Can’t sleep tonight
Does Mirage post on this ktt2? I checked the original ktt and I remmeber him saying he needed a break. His last login was in 2017.
hope youre well
spent my teen years clinically depressed spending my young adult years clinically depressed the song goes on
When you said you loved me I fully believed it, I know you meant it and when you fully expressed how much I meant.. It’s so wild how even in that moment of you pouring out how you felt is when s*** hurt the most because we felt two different loves towards eachother.
I know I said I wouldn’t talk about it anymore but it’s so hard. I don’t have anyone else. It’s not like this does anything, it just sometimes helps to be heard from people who don’t know me or the situation. I don’t think I’d have it in me to tell someone how 2020 was both the best year of my life and the most heartbreaking for me.
Hard choices
spent my teen years clinically depressed spending my young adult years clinically depressed the song goes on
I wonder if I really was though. It’s probably where the mountain of shame and embarrassment comes in. It wasn’t real. In my mind now, it could have been anybody.

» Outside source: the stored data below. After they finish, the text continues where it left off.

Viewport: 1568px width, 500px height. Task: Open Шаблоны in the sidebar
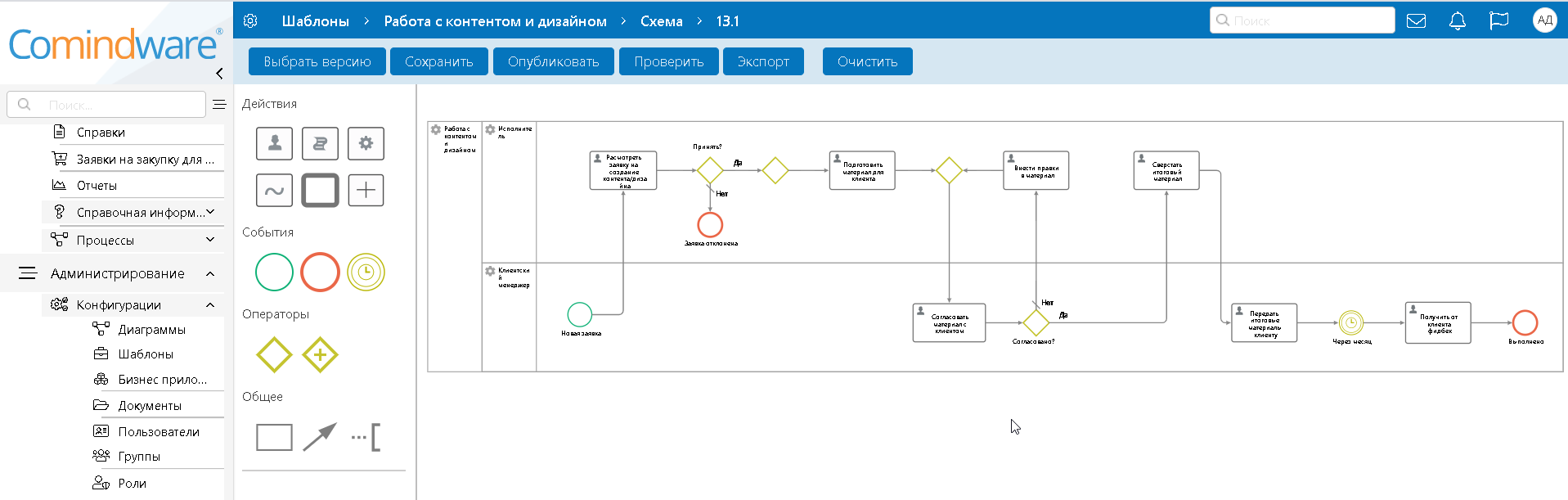pyautogui.click(x=146, y=354)
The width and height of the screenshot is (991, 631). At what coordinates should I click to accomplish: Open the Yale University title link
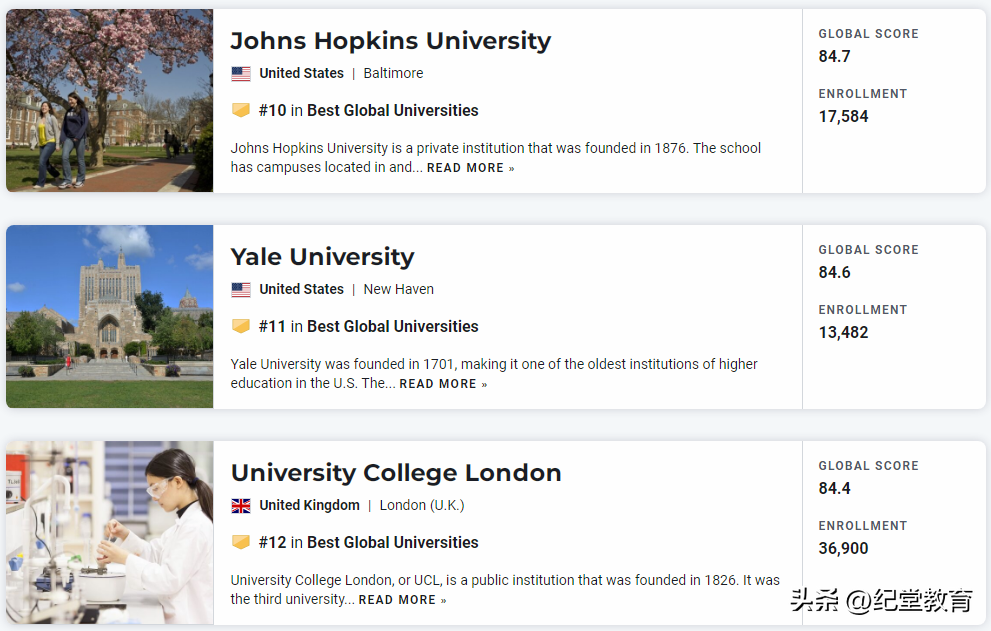pyautogui.click(x=322, y=257)
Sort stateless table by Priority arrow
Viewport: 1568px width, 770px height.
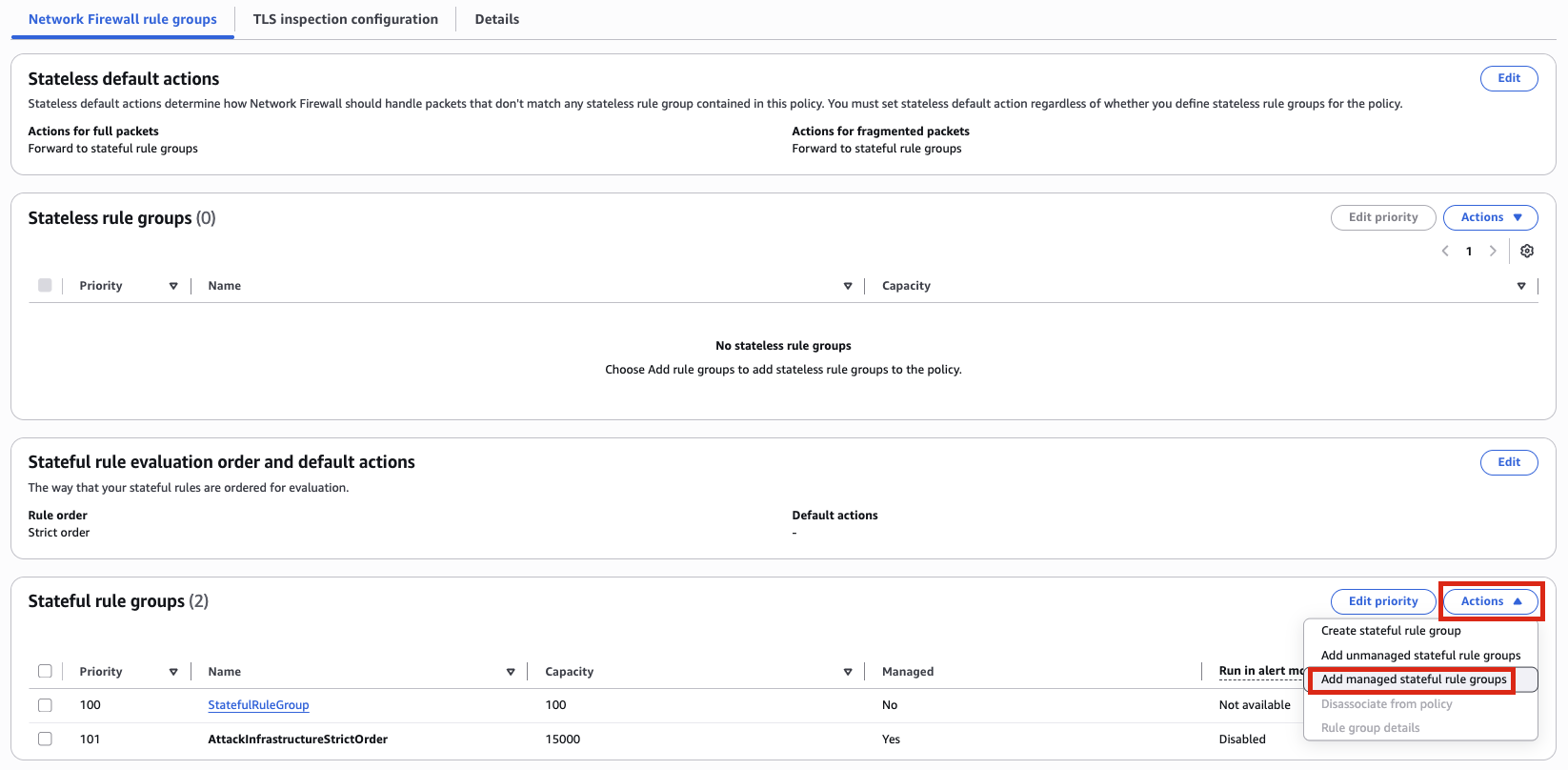click(x=173, y=286)
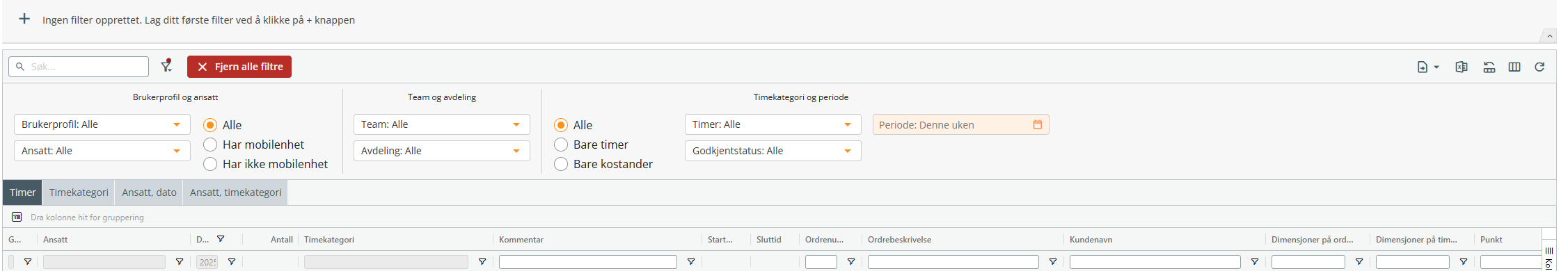Reset the grid layout icon
1568x271 pixels.
[1489, 67]
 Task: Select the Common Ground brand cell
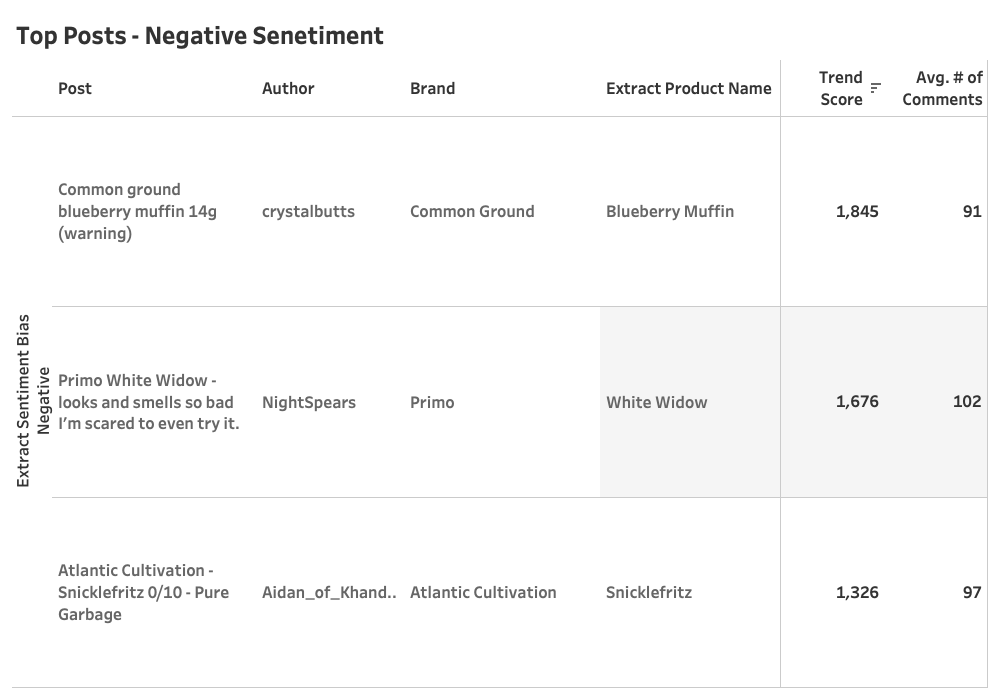(472, 212)
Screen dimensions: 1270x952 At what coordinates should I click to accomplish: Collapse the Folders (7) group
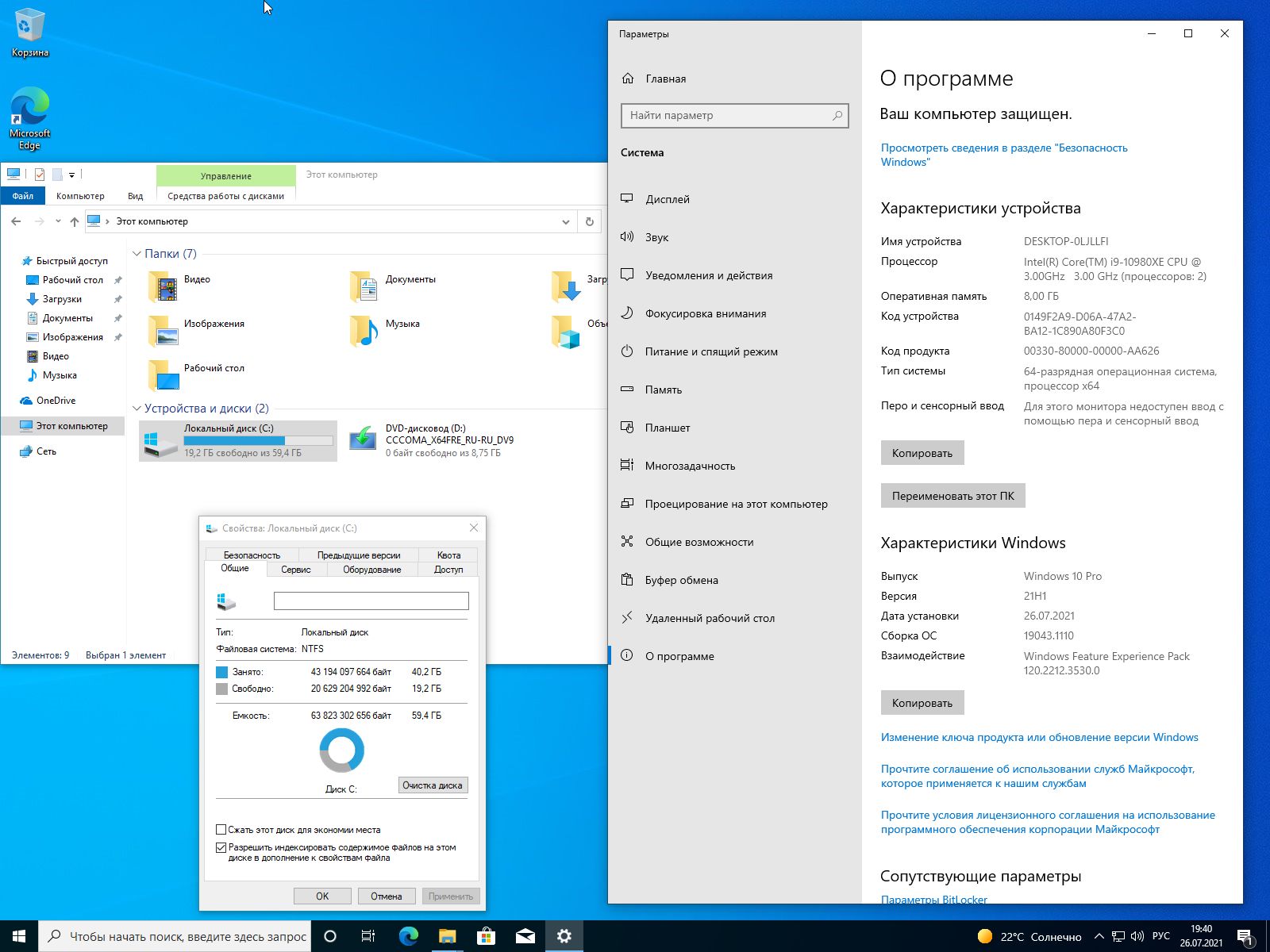137,254
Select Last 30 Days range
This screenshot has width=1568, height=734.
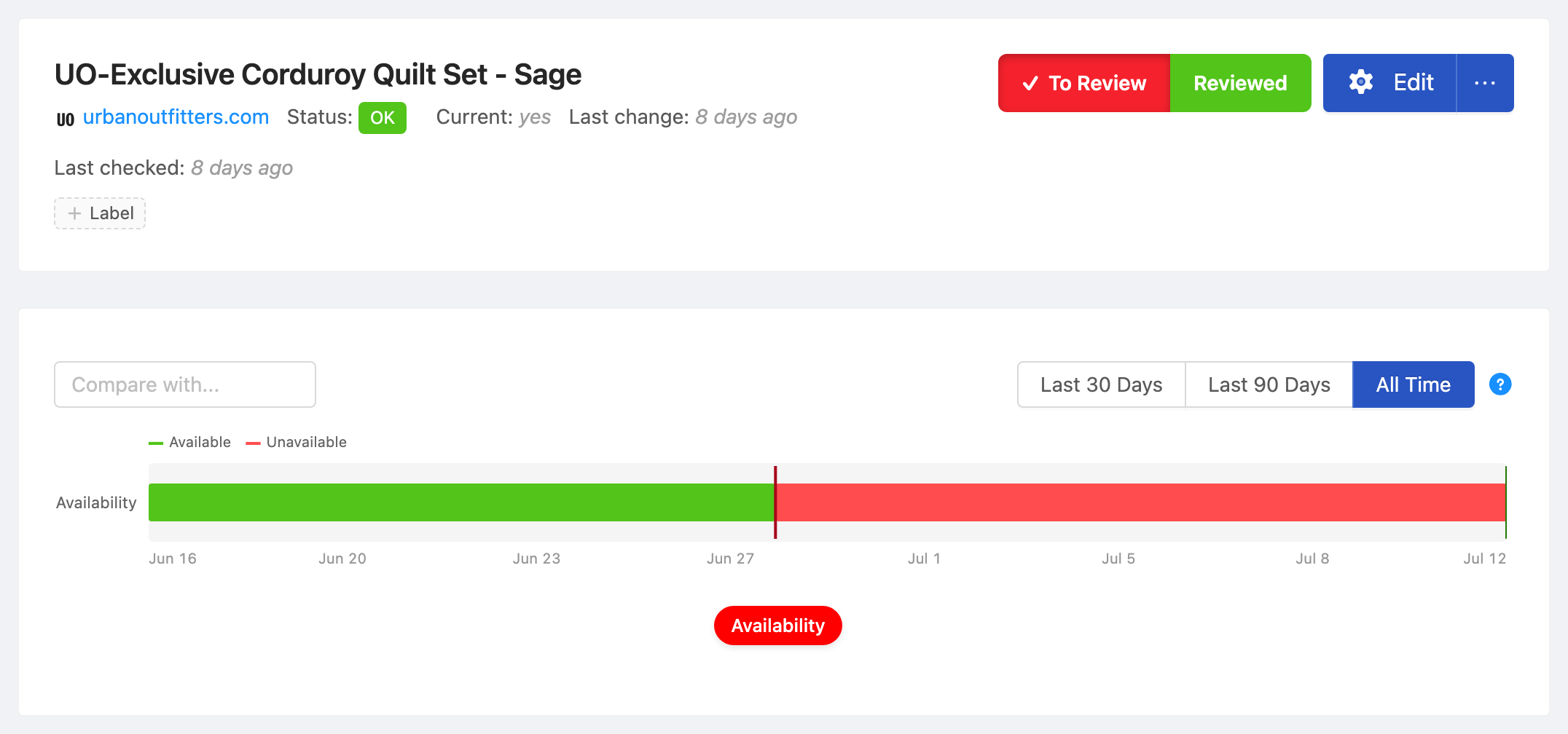point(1101,384)
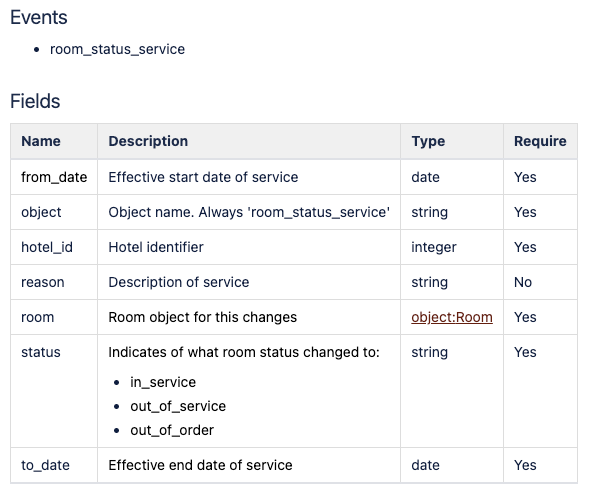591x499 pixels.
Task: Click the integer type cell for hotel_id
Action: [x=452, y=247]
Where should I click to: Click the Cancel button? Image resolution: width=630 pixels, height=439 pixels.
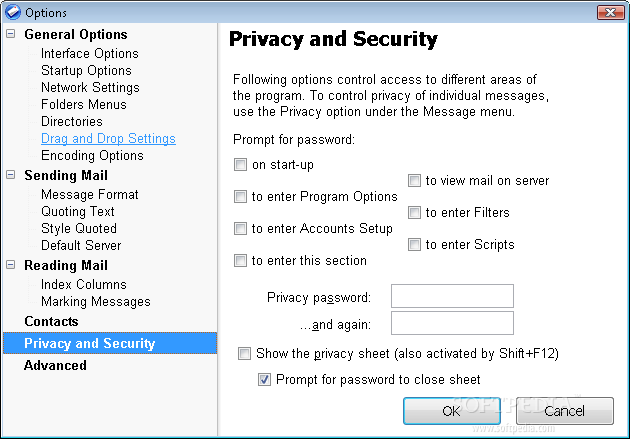pos(564,411)
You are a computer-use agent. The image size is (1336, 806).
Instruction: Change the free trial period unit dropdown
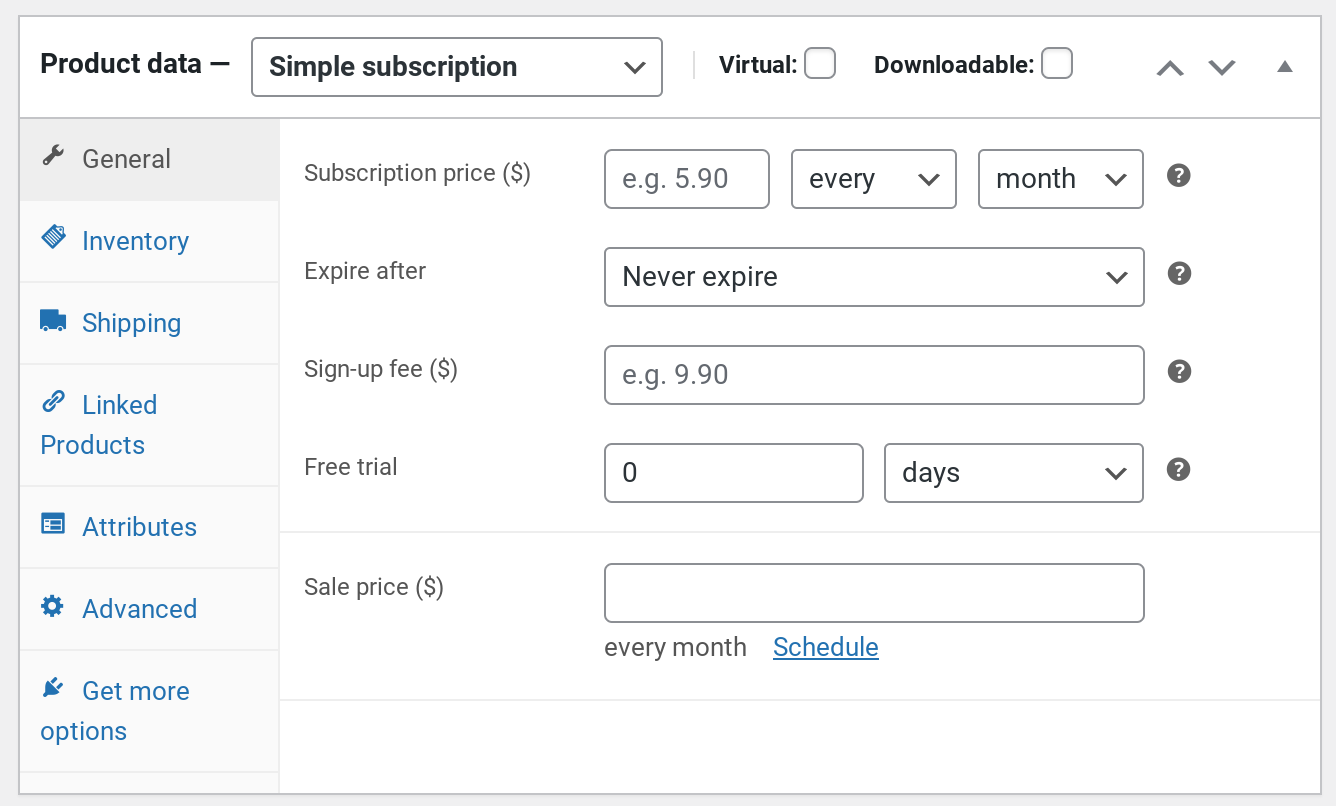[1013, 473]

I wonder what your thought on the entanglement are. It’s been a little over a month. I have a feeling you’re doing fine, I think I was more addicted to you than you were to me. I bet you were good after a few days and got back into a groove.
Why didn’t you text back ? Or WhatsApp? I checked almost everyday. I thought maybe I entered it wrong and was so upsets at myself. That was a major low, spent a few days in bed off that one 😞. Was so upset at myself lol
because i feel the validation, appraisal, and approval from others is essential for being healthy espeically in a sexual context.
it's how i feel about it like I've struggled with this for years and i still can't kick it.
i know that getting with someone won't cure my problems, but i feel inferior or less then others who are able to connect with others on that level
there's something missing in me that prohibits that, when it should be something that comes natural.
some people are built with the ability to get with chicks seamlessly i wish i had that ability
just want to be normal how come they ain't synthesized a medication to be a healthy functional individual yet
shoutout to everyone going through the struggle admitting and being upfront with your mental health is as real as it gets, and it takes strength no cap.
Much Love ❤🧡💚💙💜
Just wanted to post and say I’m thinking of anyone who posts in here. Stay close to who and what you love. Trust your gut. Follow your heart. Guard it too. It’s okay to be different and feel not connected to everyone. Even family. Keep a little hope. Try to have fun. We got this. Here for you.